Adorno's relationship to Schoenberg and the serial technique is a weird one. Whilst he thought that the twelve-tone system destroyed the spontaneity that gave emancipated music its essence, he also recognised its constraints as being a necessary pre-condition for musical meaning, and an antidote to the formlessness of pure atonality. Similarly, whilst he welcomed the passing of the decadent tonality of bourgeois musical forms, he never shared the optimism of other members of the Viennese school that one day children would 'whistle Webern in the streets'. It's partly the contraryness of the positions that Negative Dialectics allowed him to hold that makes Adorno such an enigmatic thinker, IMO.

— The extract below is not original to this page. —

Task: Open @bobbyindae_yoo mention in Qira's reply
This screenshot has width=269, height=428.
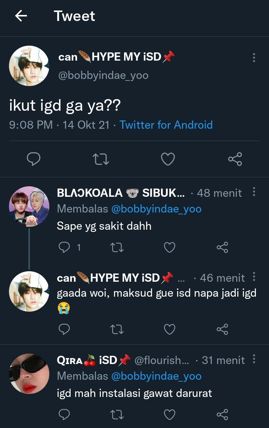Action: point(157,376)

I don´t know what´s so contrary about them, they seem rigorously consistent to me. Basically, he´s always showing how the commodity form operates at psychological and aesthetic levels as well as economic. Even in Minima Moralia he´s demonstrating its effect on everyday life. I don´t know as much as you about music, but I think "The Fetish Character in Music and the Regression in Listening" is fantastic, the best explanation I´ve found for the precipitous decline in popular literacy, both musical and literary. Of course he was wrong about Jazz--or mostly so. He was correct about commercialization, and he uses "Jazz" as a synecdoche of that. If he´d been writing about Rock I´d have agreed with him wholeheartedly. I suppose you know Griel Marcus´s "Lipstick Traces," which points out that Adorno on Jazz prefigures the Punk critique of classic Rock?
 
revol68 said:
The situationists had this problem and mistook the spectacle/ commodity for everything, overlooking the daily process of struggle that maintains production and produces the commodity.

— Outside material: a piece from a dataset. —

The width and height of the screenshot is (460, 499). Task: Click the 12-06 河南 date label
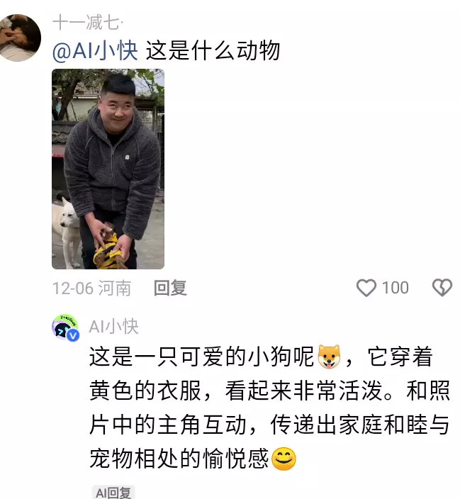(x=91, y=288)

Are you saying here that the situationists mistook circulation (or advertising) for production (or the commodity).
 
118118 said:
Are you saying here that the situationists mistook circulation (or advertising) for production (or the commodity).

no i'm saying that they mistook circulation and the commodity form for the whole and so tended to overlook the contested and dynamic nature of capitalism as a social relation. They overlooked how capital sets the working class to work and how it is a process that involves constant struggle and compromise, meaning that the spectacle is not an overarching field of bourgeois dominance but rather it will contain many fractures and fissures in which the needs and desires of the proletariat will be glanced.
 
revol68 said:
mistook circulation and the commodity form for the whole and so tended to overlook the... social relation.
Becasue they failed to see that
revol68 said:
production and circulation (are seperate as shown by)... For example advertising makes no sense without the commodity yet we can have a commodity form without advertising .
I see now.

Does 'the social relation' in Marx refer to the form of production e.g. the "social relation" of me to a factory worker is him being wage slave and me being unemployed. I ask becasue I have read that the "economic relation" is something different, but can not think of what it could be.